Modulation of Th1/Th2 Balance by Lactobacillus Strains Isolated from Kimchi via Stimulation of Macrophage Cell Line J774A.1 In Vitro
Article first published online: 1 MAR 2011
© 2011 Institute of Food Technologists®
Journal of Food Science
Volume 76, Issue 2, pages H55–H61, March 2011
How to Cite
Won, T. J., Kim, B., Song, D. S., Lim, Y. T., Oh, E. S., Lee, D. I., Park, E. S., Min, H., Park, S.-Y. and Hwang, K. W. (2011), Modulation of Th1/Th2 Balance by Lactobacillus Strains Isolated from Kimchi via Stimulation of Macrophage Cell Line J774A.1 In Vitro. Journal of Food Science, 76: H55–H61. doi: 10.1111/j.1750-3841.2010.02031.x
- Issue published online: 1 MAR 2011
- Article first published online: 1 MAR 2011
- MS 20100846 Submitted 7/26/2010, Accepted 12/4/2010.
Abstract: Lactobacilli isolated from Kimchi, a Korean traditional food, were tested for their capacity to modulate the T helper (Th) 1/Th2 balance. Ovalbumin (OVA)-sensitized mouse splenocytes were cultured with 26 strains of lactobacilli; the highest IL-12 induction and lowest IL-4 production were then observed in 4 strains, including Lactobacillus plantarum CJLP55, CJLP56, CJLP133, and CJLP136. These strains produced a larger amount of IL-12, which enhances differentiation and activation of Th1 cells, in macrophage cell-lines more than positive control strains L. casei KCTC 3109T and L. rhamnosus GG, although they also induced production of IL-10, which is a suppressor of IL-12. Indeed, CJLP133-stimulated macrophages induced production of more Th1 cytokine IFN-γ and less Th2 cytokine IL-4 than KCTC 3109T and GG in co-cultivation with T cells.
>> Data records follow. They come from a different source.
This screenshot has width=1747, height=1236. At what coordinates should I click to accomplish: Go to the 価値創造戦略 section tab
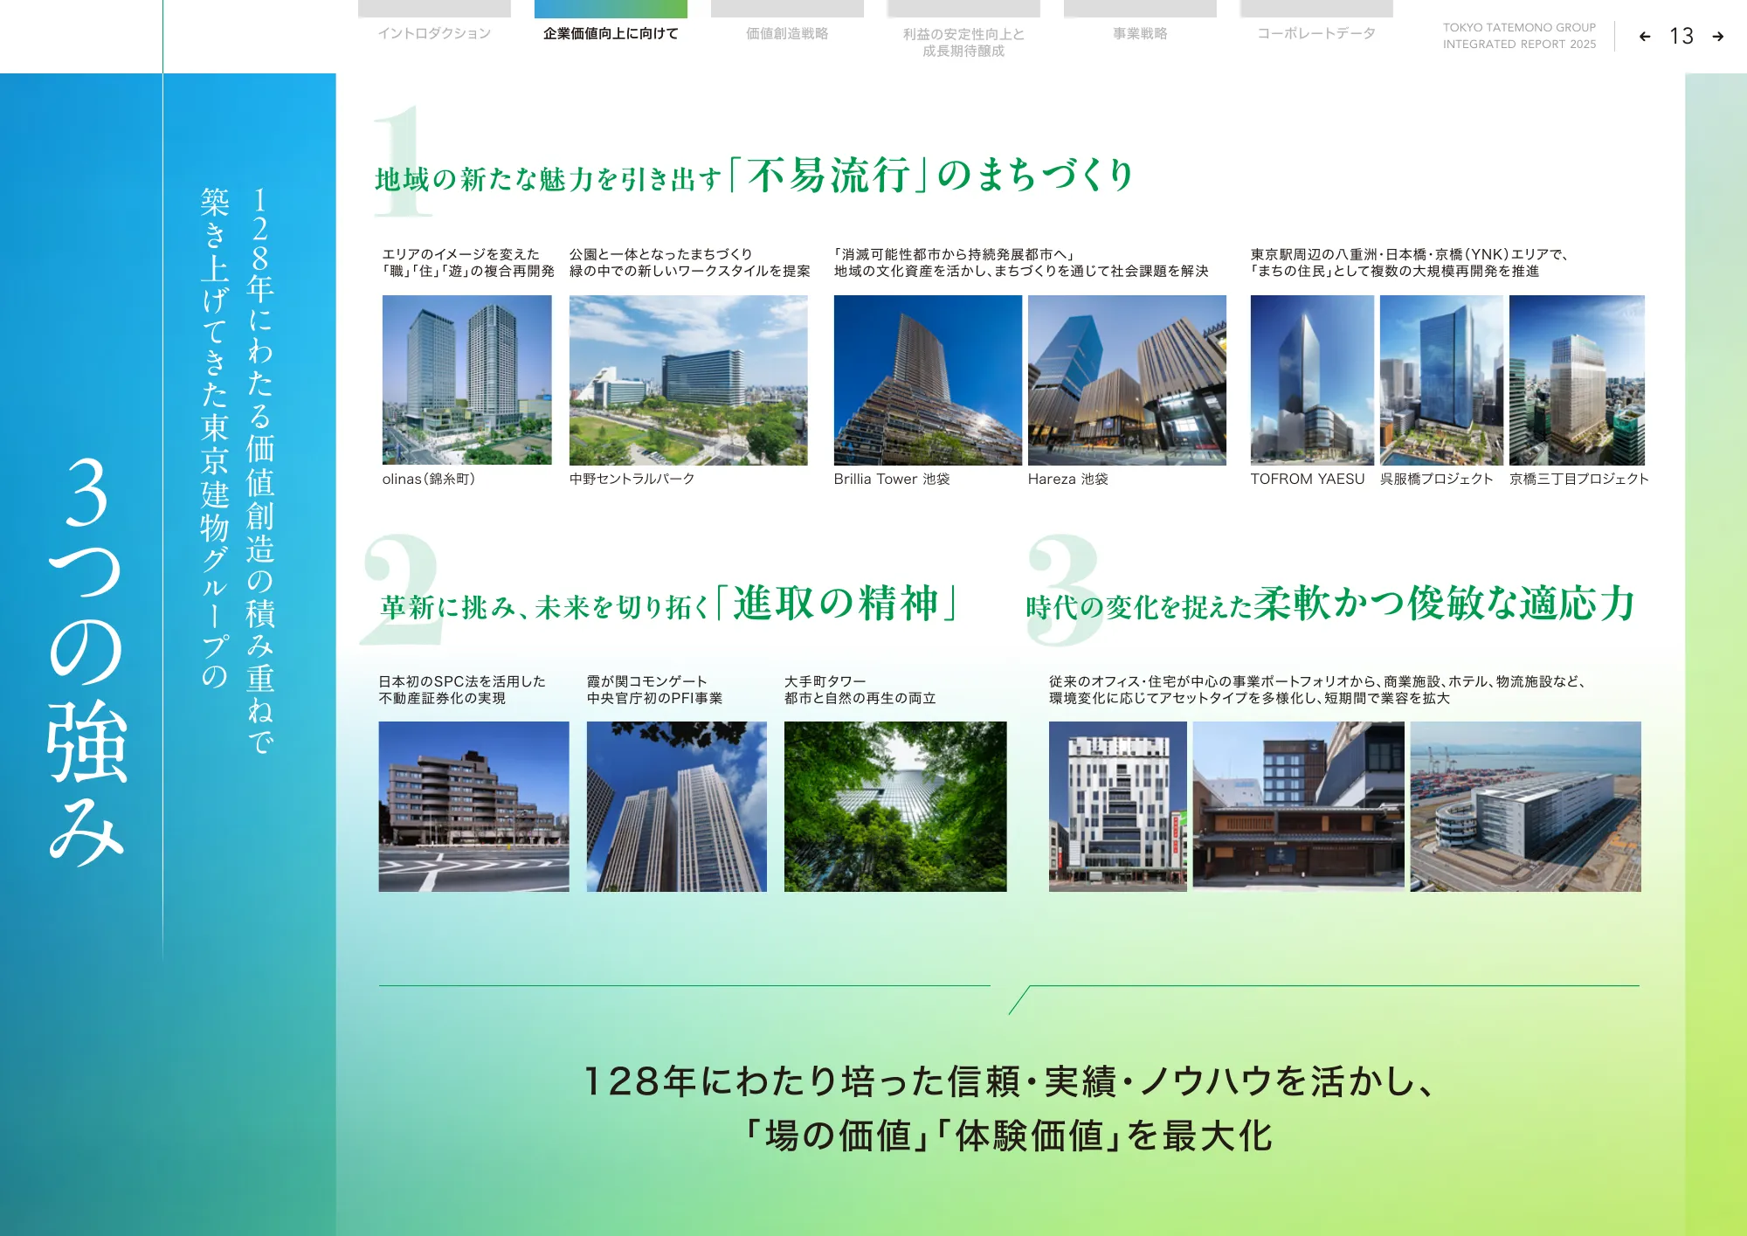[787, 33]
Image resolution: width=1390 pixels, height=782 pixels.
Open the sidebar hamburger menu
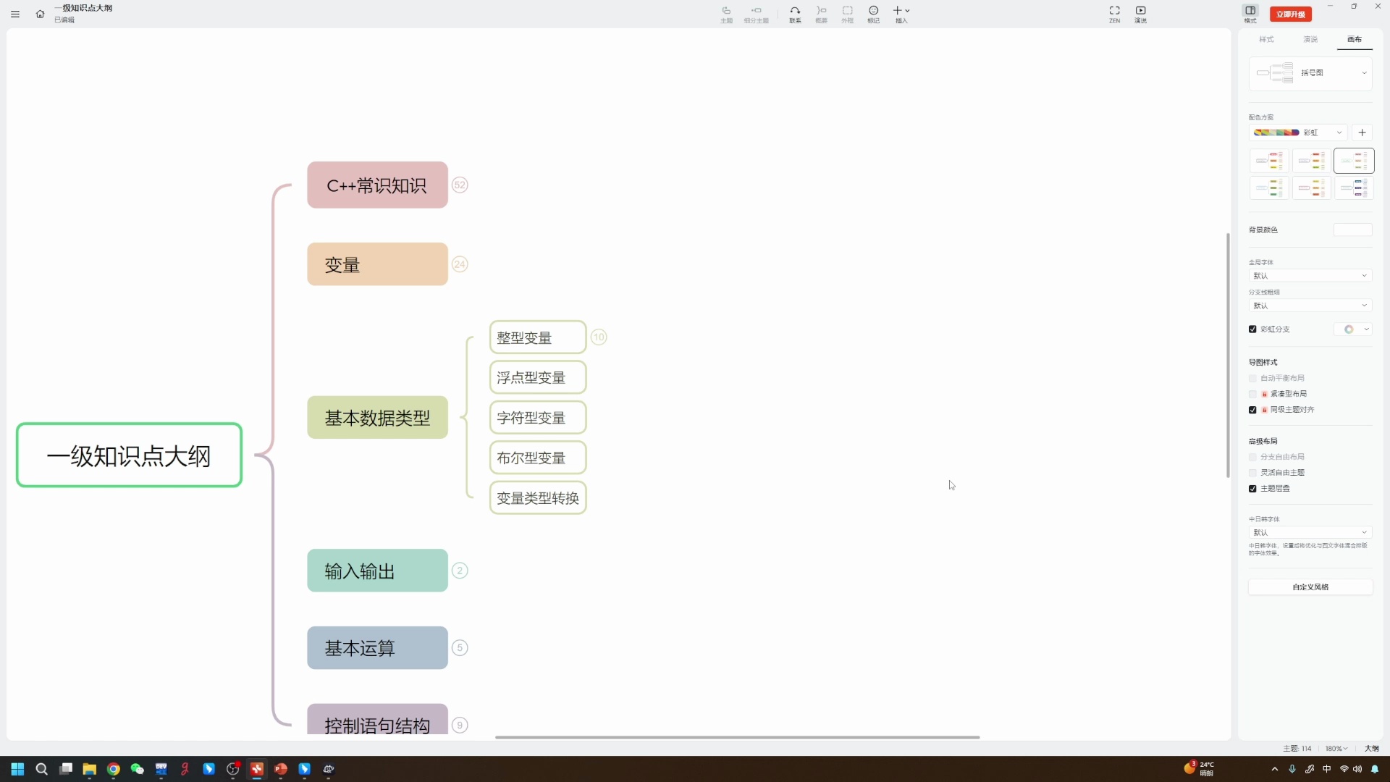coord(15,14)
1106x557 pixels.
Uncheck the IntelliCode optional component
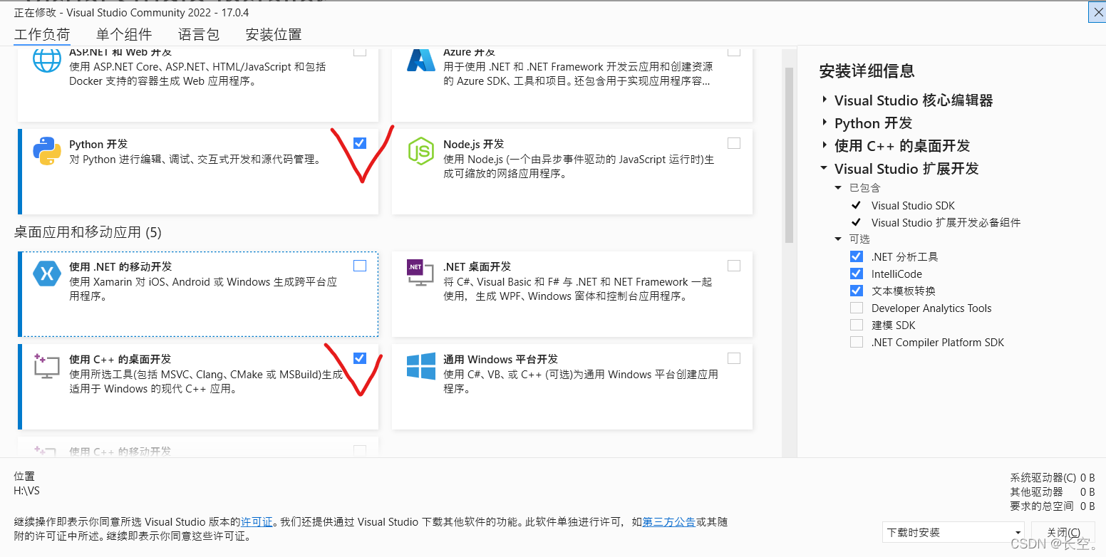click(856, 273)
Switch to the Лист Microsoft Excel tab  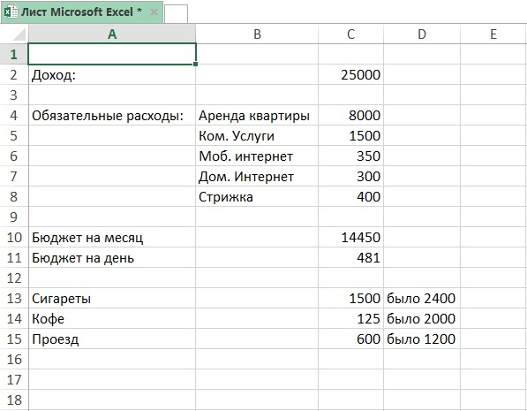pyautogui.click(x=82, y=12)

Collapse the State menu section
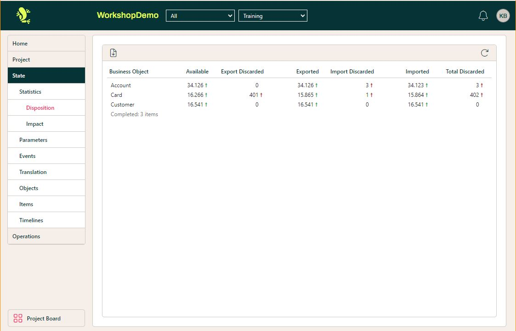tap(46, 76)
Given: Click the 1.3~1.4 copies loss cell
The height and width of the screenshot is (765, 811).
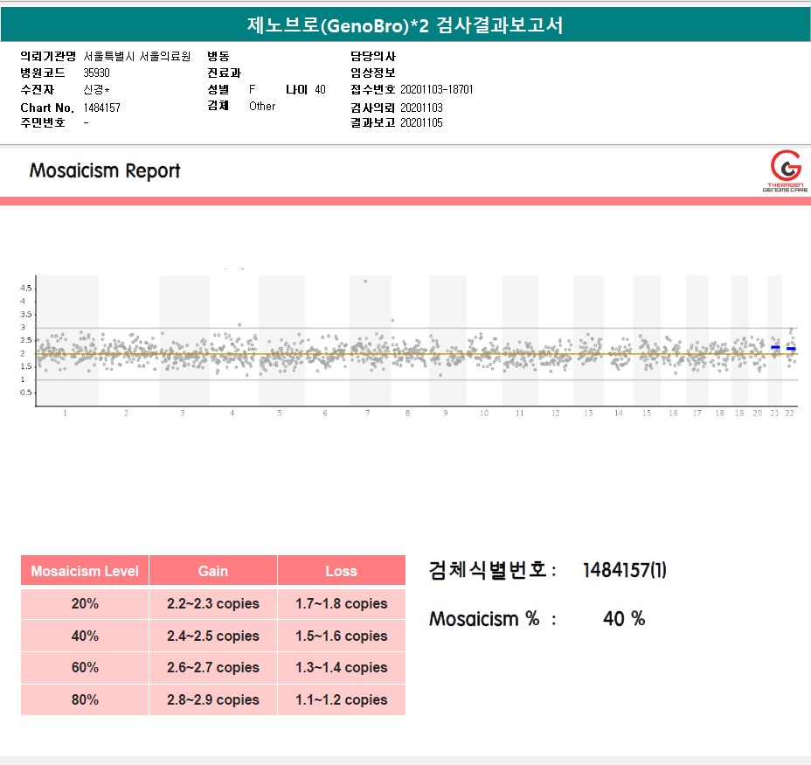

These findings suggest that lactobacilli from Kimchi may modulate the Th1/Th2 balance via macrophage activation in the hypersensitive reaction caused by Th2 cells.
Practical Application: Allergic reactions including asthma and atopy are caused by predominance of Th2 response over Th1 response. Lactobacilli isolated from fermented foods such as yogurt, cheese, and Kimchi showed health-promoting activities. The present study indicated that several lactobacilli strains from Kimchi may reduce allergic reactions through macrophage-mediated induction of Th1 response.